New evidence reveals the continued power of Edwards' Budget Law over government policymaking. The law holds that government projects will end up costing at least twice what policymakers initially claim. The policymaking trick is that by the time the full cost is revealed to taxpayers, it's too late--the project has become too entrenched to be reversed.
- From the Washington Post today ("Sports Complex's Costs Skyrocketing"): "Now that the Arlington County Board has finalized the last land-use deal needed to build a long-awaited sports complex near Crystal City, officials are scrambling to come up with the money to pay for the entire facility, which could exceed $100 million ... Initial projections put the cost of the complex at $50 million. But a rapid increase in construction costs has put the planned 119,000-square-foot aquatic center out of reach of the $50 million bond approved by voters in 2004."

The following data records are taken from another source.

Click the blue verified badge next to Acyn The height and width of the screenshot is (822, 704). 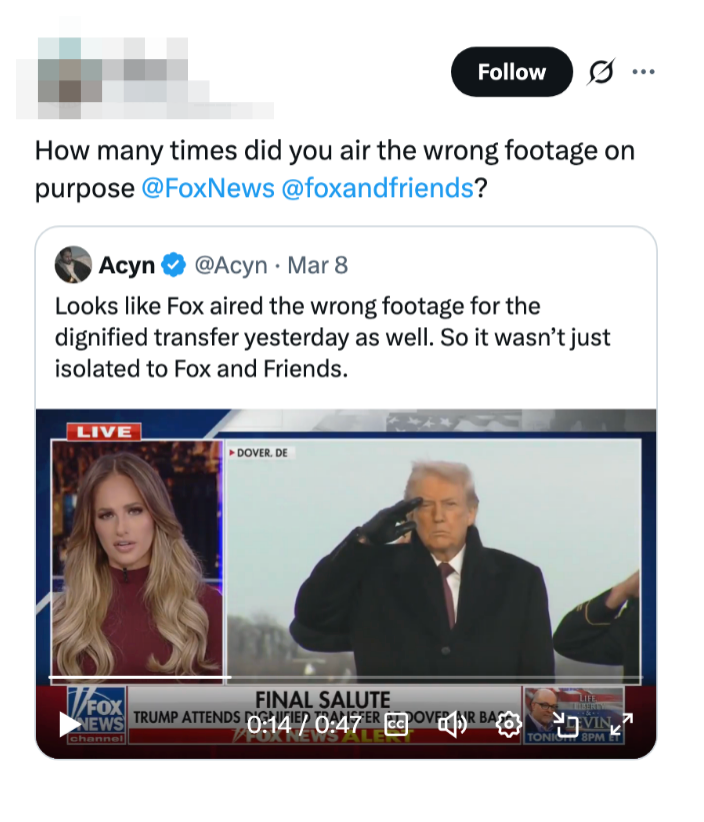pos(173,265)
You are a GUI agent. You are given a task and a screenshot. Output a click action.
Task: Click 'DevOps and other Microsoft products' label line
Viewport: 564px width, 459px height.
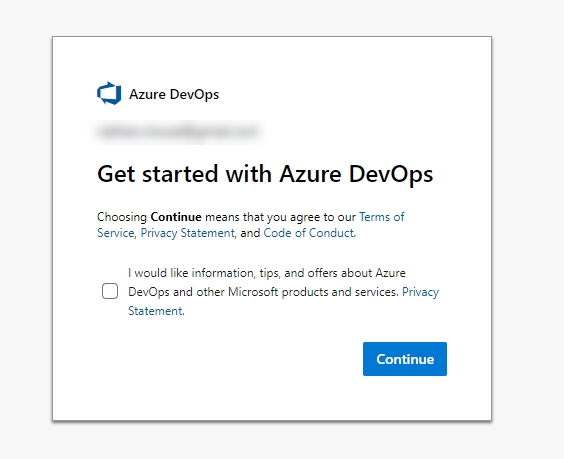263,292
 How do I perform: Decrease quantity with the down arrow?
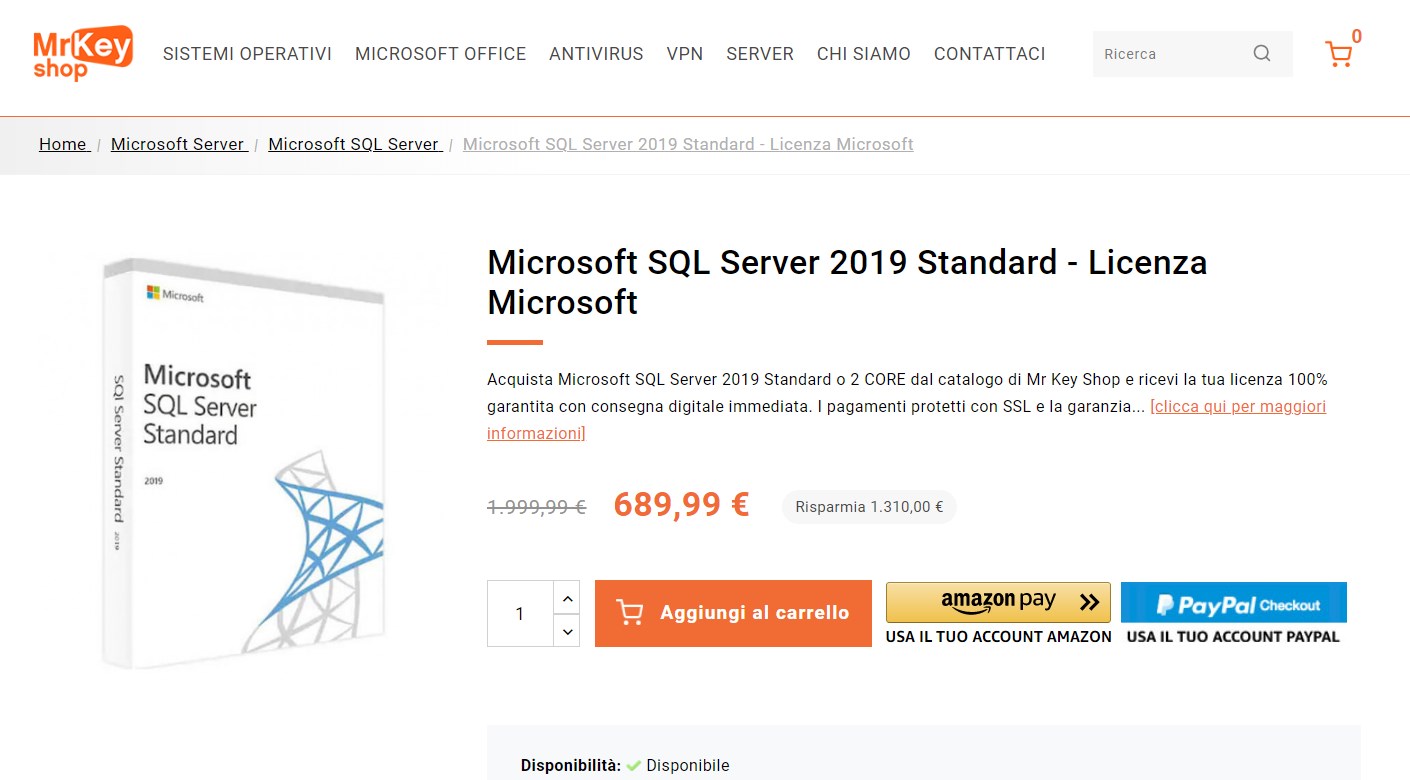(x=567, y=630)
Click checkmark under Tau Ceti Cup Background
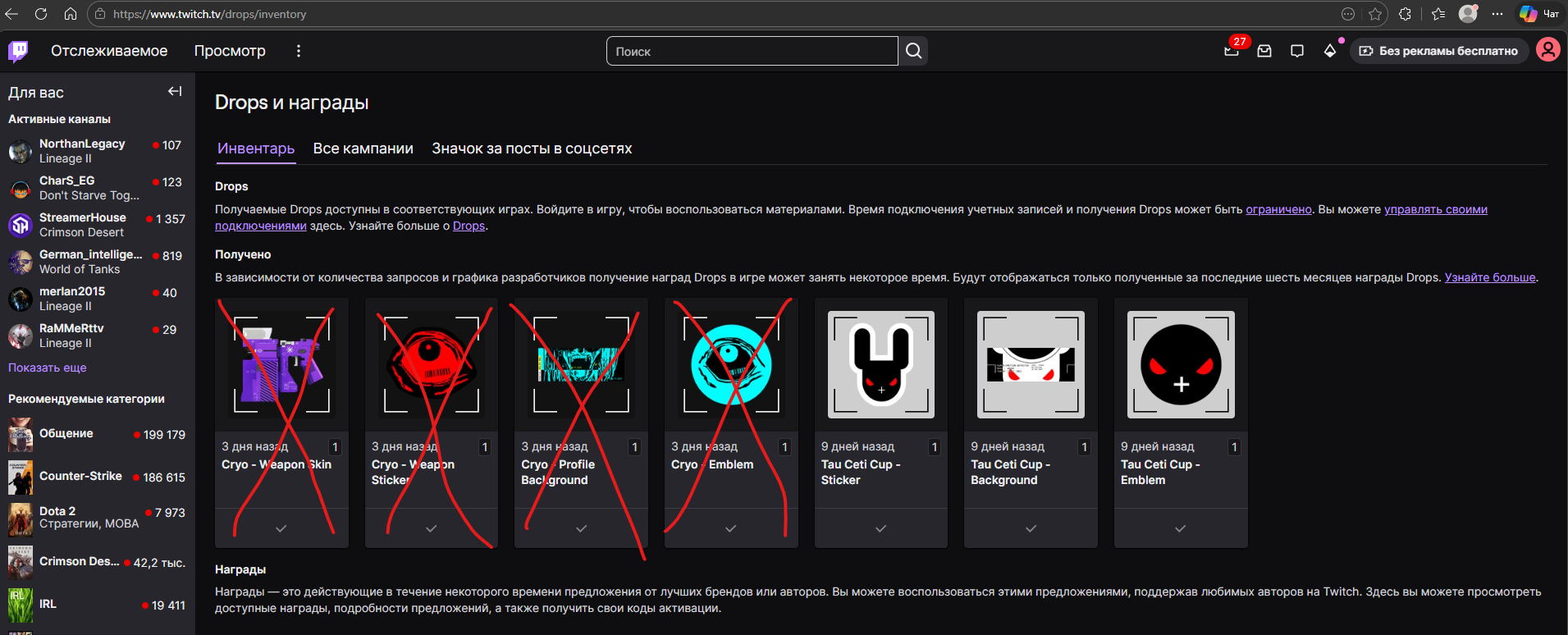 1031,528
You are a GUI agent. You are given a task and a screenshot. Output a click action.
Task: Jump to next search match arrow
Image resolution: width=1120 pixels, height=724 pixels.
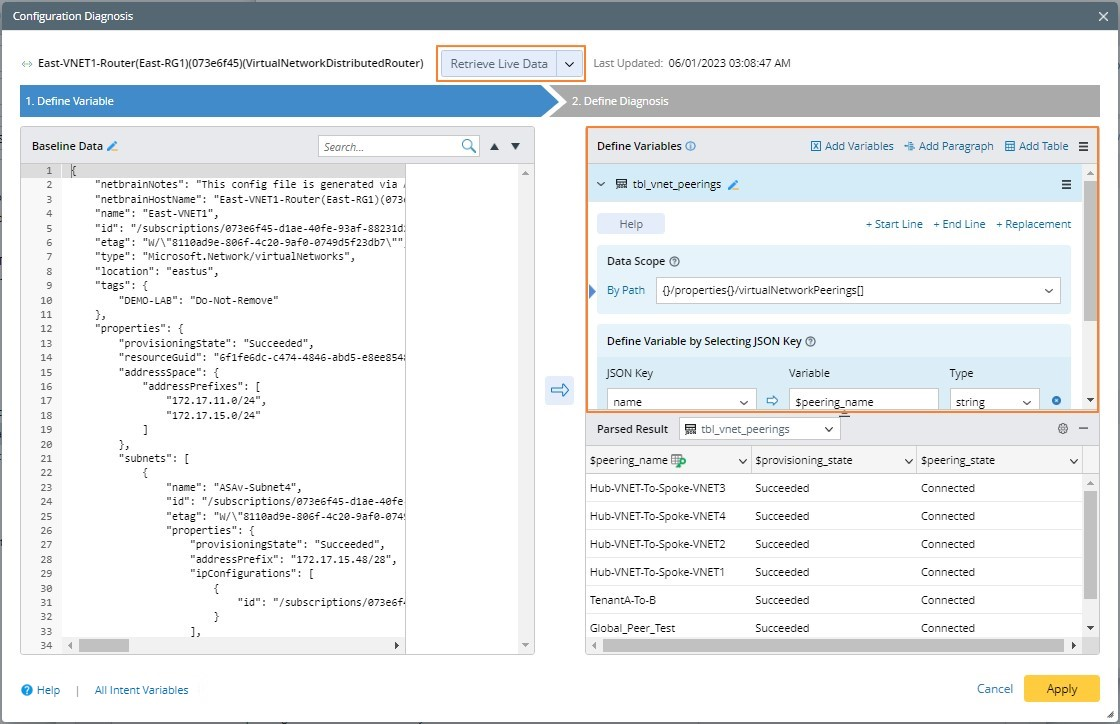click(516, 146)
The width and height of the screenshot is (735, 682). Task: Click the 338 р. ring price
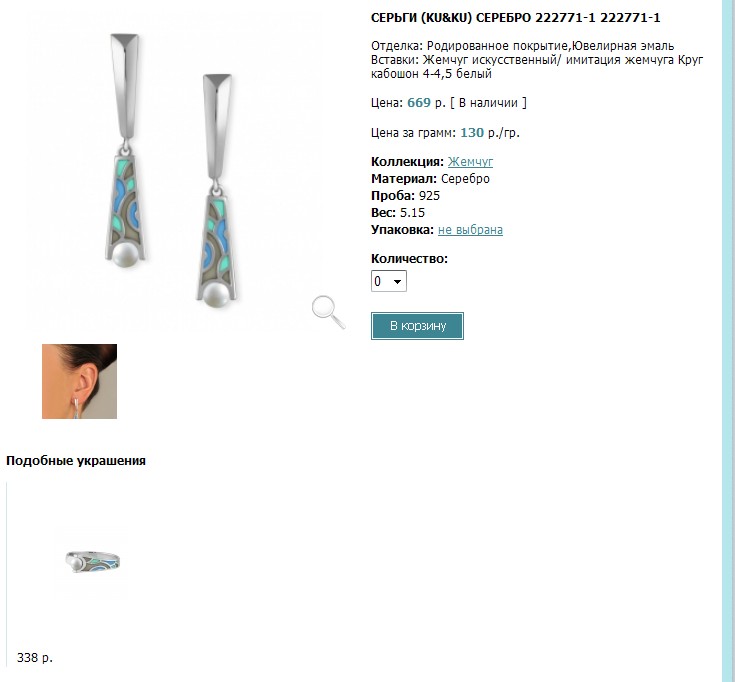35,658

I wonder where Arlington policymakers will "scramble" to for the other $50 million. Taxpayers perhaps?
- From the National Journal's CongressDaily today: "The USDA needs at least twice and possibly four times the $50 million Congress provided to implement the new farm bill, including the new average crop revenue program and disaster aid, Agriculture Secretary Schafer and his deputies said Wednesday."
The extra costs stem from the USDA's apparent need to modernize its "antiquated computer system" to process all the new subsidies promised by the bill. That a department which spends more than $90 billion each year has an antiquated computer system is beyond belief.